Prof. Jianzhong Lin, Zhejiang University, China
Title:On the research of particle evolution in nano-particulate turbulent flow
Abstract: Nano-particulate turbulent flow is very common in nature and practical application. Nanoparticles in the form of monomer and aggregate undergo the processes of generation, convection, diffusion, coagulation and breakage in the turbulent flow. In this paper, we briefly review related researches and draw following main conclusions. Particle formation is caused by surface cooling, adiabatic expansion or mixing, turbulent mixing or supersaturation of condensable vapor produced by gas-phase chemical reaction. The causes of particle coagulation include Brownian motion, turbulent shear, velocity gradient and differential settlement. Particle coagulation depends on particle size and flow field characteristics, and is controlled by initial particle distribution and turbulent diffusion. The influence of turbulence field on particle coagulation is not only the turbulence intensity, but also the fluctuation of particle number density caused by turbulence fluctuation. The agglomerates are easy to be broken under the action of flow shear and other factors. Shear fracture is the main factor leading to particle breakage. The effective breakage coefficient depends on the shear rate and the volume fraction of particles. The deposition of particles depends on the particle size, shape and fluid properties of particles. Gravity, diffusion, inertial impact, electric field and heat transfer are the main factors leading to particle deposition. When there is a temperature gradient, the thermophoretic force also plays an important role in particle deposition. Finally, some problems are put forward to be further studied.

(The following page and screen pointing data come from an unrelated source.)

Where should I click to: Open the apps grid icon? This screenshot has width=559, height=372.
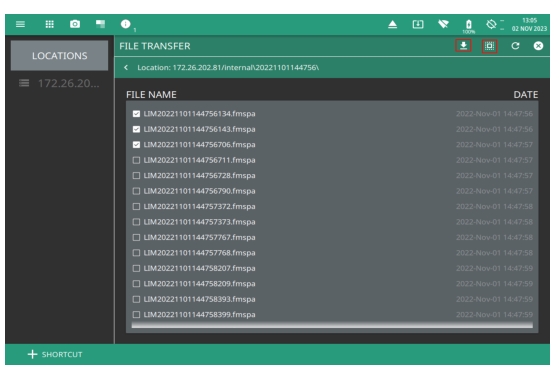pyautogui.click(x=50, y=24)
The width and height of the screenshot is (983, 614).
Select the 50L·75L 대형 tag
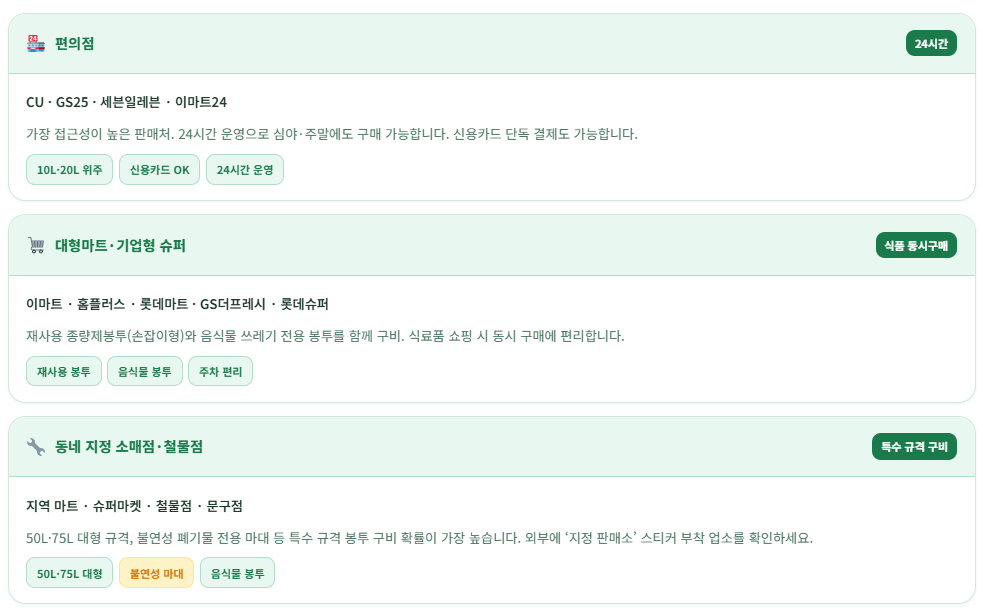point(69,573)
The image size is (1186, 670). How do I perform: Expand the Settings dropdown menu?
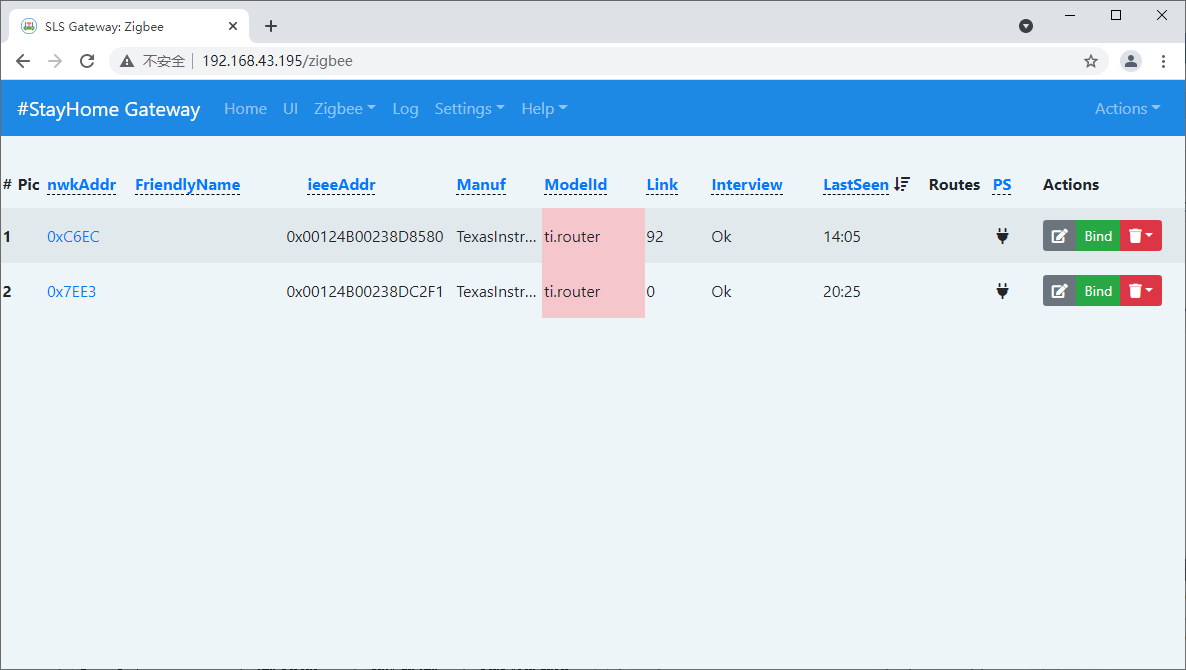click(469, 109)
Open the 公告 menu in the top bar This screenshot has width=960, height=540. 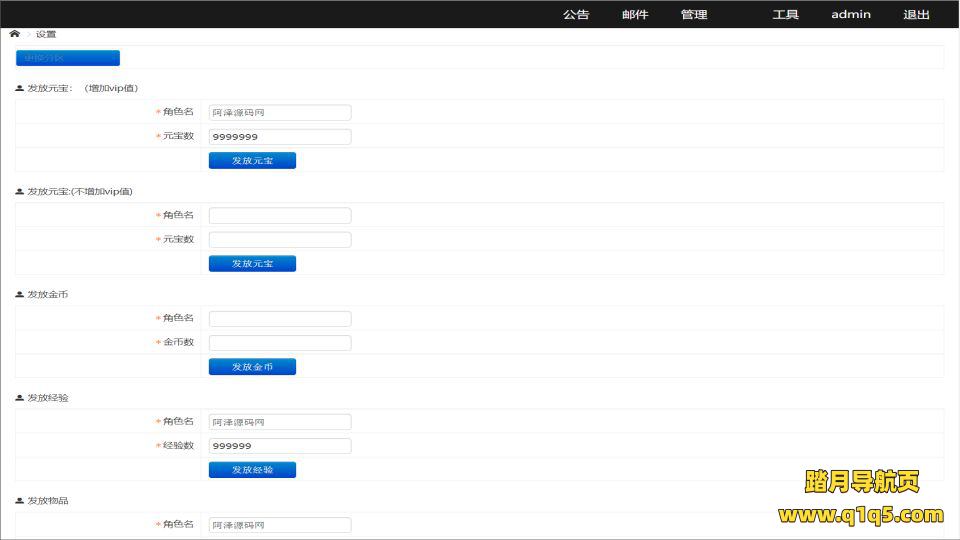point(576,15)
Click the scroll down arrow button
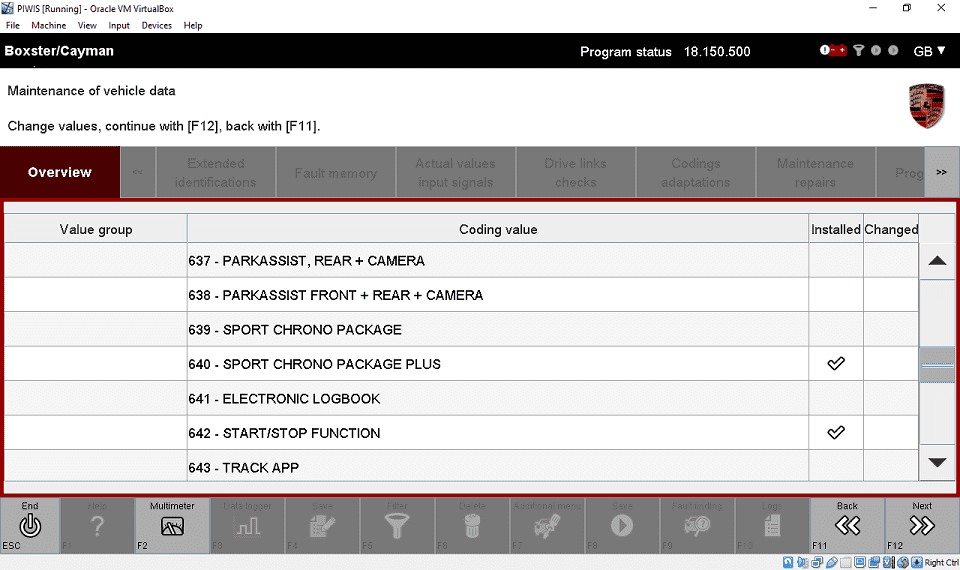Viewport: 960px width, 570px height. coord(937,462)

Biography: Jianzhong Lin is a professor in the school of Aeronautics and Astronautics at Zhejiang University, China. He received his PhD degree from Peking University in 1991. His scientific interests are multiphase fluid flows, nanofluids, micro fluid dynamics, turbulence and fluid machinery. His works were funded by more than 40 research projects, including National Natural Science Fund for Distinguished Young Scientists, Key Project of the National Science Foundation of China. So far he has published more than 600 academic papers and won more than ten science and technology awards. He was the associate editor of International Journal of Multiphase flow and editor of Journal of Aerosol Science, and is currently serving as the chief editor of Mechanics in Engineering, associate editor of Applied Mathematics and Mechanics, associate editor of Journal of Drainage and Irrigation Machinery Engineering, deputy director of editorial board of Journal of Hydrodynamics, and editorial board members of more than ten academic journals. He is now the member of council of the Chinese society of mechanics.